**Material supplied:**
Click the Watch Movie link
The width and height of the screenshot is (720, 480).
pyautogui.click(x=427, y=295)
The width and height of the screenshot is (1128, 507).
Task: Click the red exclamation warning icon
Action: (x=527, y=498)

**What is being asked:**
Copy the entries above exactly, so that each line matches the original.

**Problem solution:**
Click the Watch Movie link
The width and height of the screenshot is (720, 480).
pyautogui.click(x=427, y=295)
The width and height of the screenshot is (1128, 507).
Task: Click the red exclamation warning icon
Action: (x=527, y=498)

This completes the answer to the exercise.